WORK TO BE COMPLETED:
Write the data below out again, with each line matching the original.

SUPPLIED RECORDS:
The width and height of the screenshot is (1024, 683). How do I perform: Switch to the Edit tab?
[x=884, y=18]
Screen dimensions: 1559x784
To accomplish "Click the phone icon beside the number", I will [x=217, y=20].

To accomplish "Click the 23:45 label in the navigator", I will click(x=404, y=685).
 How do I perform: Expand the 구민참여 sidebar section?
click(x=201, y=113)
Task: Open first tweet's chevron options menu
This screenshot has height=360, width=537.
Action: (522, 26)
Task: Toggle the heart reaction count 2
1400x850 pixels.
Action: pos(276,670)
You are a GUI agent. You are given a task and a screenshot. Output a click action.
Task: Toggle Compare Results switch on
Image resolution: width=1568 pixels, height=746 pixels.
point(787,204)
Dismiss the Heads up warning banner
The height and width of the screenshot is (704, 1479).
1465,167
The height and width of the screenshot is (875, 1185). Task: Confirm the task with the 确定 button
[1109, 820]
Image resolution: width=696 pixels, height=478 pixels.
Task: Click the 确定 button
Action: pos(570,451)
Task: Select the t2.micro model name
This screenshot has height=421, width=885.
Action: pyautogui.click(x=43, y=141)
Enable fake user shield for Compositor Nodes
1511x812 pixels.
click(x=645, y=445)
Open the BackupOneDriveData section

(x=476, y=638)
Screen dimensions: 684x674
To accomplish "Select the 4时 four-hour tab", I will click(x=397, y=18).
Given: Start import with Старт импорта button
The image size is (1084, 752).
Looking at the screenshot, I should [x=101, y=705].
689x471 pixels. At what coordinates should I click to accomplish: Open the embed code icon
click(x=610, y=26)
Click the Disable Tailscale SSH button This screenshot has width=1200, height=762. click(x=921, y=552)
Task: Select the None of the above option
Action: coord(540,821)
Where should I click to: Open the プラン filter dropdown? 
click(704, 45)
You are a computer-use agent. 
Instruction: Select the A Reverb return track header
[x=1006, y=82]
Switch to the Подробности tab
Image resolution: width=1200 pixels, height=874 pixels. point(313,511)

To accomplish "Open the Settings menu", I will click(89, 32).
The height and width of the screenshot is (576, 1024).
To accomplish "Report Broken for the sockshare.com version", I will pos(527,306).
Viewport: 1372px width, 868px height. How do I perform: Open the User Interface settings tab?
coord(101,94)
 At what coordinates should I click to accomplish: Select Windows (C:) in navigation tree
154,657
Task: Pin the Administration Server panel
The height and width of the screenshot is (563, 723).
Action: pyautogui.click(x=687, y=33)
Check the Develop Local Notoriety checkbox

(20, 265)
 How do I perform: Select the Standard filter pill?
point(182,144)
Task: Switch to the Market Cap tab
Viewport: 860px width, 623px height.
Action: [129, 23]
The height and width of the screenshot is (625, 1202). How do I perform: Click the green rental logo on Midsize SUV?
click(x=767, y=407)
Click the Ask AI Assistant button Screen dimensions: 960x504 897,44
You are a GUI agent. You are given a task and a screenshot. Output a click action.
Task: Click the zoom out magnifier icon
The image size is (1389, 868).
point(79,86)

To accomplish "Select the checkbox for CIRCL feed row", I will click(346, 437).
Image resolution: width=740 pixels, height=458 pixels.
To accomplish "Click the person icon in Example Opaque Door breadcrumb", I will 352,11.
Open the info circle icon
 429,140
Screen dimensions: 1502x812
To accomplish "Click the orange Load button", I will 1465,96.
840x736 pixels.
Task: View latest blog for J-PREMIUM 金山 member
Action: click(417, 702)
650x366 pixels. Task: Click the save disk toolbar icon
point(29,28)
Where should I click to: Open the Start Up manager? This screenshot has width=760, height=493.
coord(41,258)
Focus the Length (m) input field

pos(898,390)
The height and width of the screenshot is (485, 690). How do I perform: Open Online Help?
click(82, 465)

OUTPUT OF THE EXERCISE:
The width and height of the screenshot is (1024, 683). How do I perform: Switch to the Edit tab?
[x=884, y=18]
Screen dimensions: 1559x784
To accomplish "Click the phone icon beside the number", I will [x=217, y=20].

To accomplish "Click the 23:45 label in the navigator", I will click(x=404, y=685).
 How do I perform: Expand the 구민참여 sidebar section?
click(x=201, y=113)
Task: Open first tweet's chevron options menu
This screenshot has height=360, width=537.
Action: (522, 26)
Task: Toggle the heart reaction count 2
1400x850 pixels.
Action: pos(276,670)
You are a GUI agent. You are given a task and a screenshot. Output a click action.
Task: Toggle Compare Results switch on
Image resolution: width=1568 pixels, height=746 pixels.
point(787,204)
Dismiss the Heads up warning banner
The height and width of the screenshot is (704, 1479).
1465,167
The height and width of the screenshot is (875, 1185). Task: Confirm the task with the 确定 button
[1109, 820]
Image resolution: width=696 pixels, height=478 pixels.
Task: Click the 确定 button
Action: pos(570,451)
Task: Select the t2.micro model name
This screenshot has height=421, width=885.
Action: pyautogui.click(x=43, y=141)
Enable fake user shield for Compositor Nodes
1511x812 pixels.
click(x=645, y=445)
Open the BackupOneDriveData section

(x=476, y=638)
Screen dimensions: 684x674
To accomplish "Select the 4时 four-hour tab", I will click(x=397, y=18).
Given: Start import with Старт импорта button
The image size is (1084, 752).
Looking at the screenshot, I should [x=101, y=705].
689x471 pixels. At what coordinates should I click to accomplish: Open the embed code icon
click(x=610, y=26)
Click the Disable Tailscale SSH button This screenshot has width=1200, height=762. click(x=921, y=552)
Task: Select the None of the above option
Action: coord(540,821)
Where should I click to: Open the プラン filter dropdown? 
click(704, 45)
You are a computer-use agent. 
Instruction: Select the A Reverb return track header
[x=1006, y=82]
Switch to the Подробности tab
Image resolution: width=1200 pixels, height=874 pixels. point(313,511)

To accomplish "Open the Settings menu", I will click(89, 32).
The height and width of the screenshot is (576, 1024).
To accomplish "Report Broken for the sockshare.com version", I will pos(527,306).
Viewport: 1372px width, 868px height. How do I perform: Open the User Interface settings tab?
coord(101,94)
 At what coordinates should I click to accomplish: Select Windows (C:) in navigation tree
154,657
Task: Pin the Administration Server panel
The height and width of the screenshot is (563, 723).
Action: pyautogui.click(x=687, y=33)
Check the Develop Local Notoriety checkbox

(20, 265)
 How do I perform: Select the Standard filter pill?
point(182,144)
Task: Switch to the Market Cap tab
Viewport: 860px width, 623px height.
Action: [129, 23]
The height and width of the screenshot is (625, 1202). How do I perform: Click the green rental logo on Midsize SUV?
click(x=767, y=407)
Click the Ask AI Assistant button Screen dimensions: 960x504 897,44
You are a GUI agent. You are given a task and a screenshot. Output a click action.
Task: Click the zoom out magnifier icon
The image size is (1389, 868).
point(79,86)

To accomplish "Select the checkbox for CIRCL feed row", I will click(346, 437).
Image resolution: width=740 pixels, height=458 pixels.
To accomplish "Click the person icon in Example Opaque Door breadcrumb", I will 352,11.
Open the info circle icon
 429,140
Screen dimensions: 1502x812
To accomplish "Click the orange Load button", I will 1465,96.
840x736 pixels.
Task: View latest blog for J-PREMIUM 金山 member
Action: click(417, 702)
650x366 pixels. Task: Click the save disk toolbar icon
point(29,28)
Where should I click to: Open the Start Up manager? This screenshot has width=760, height=493.
coord(41,258)
Focus the Length (m) input field

pos(898,390)
The height and width of the screenshot is (485, 690). How do I perform: Open Online Help?
click(82, 465)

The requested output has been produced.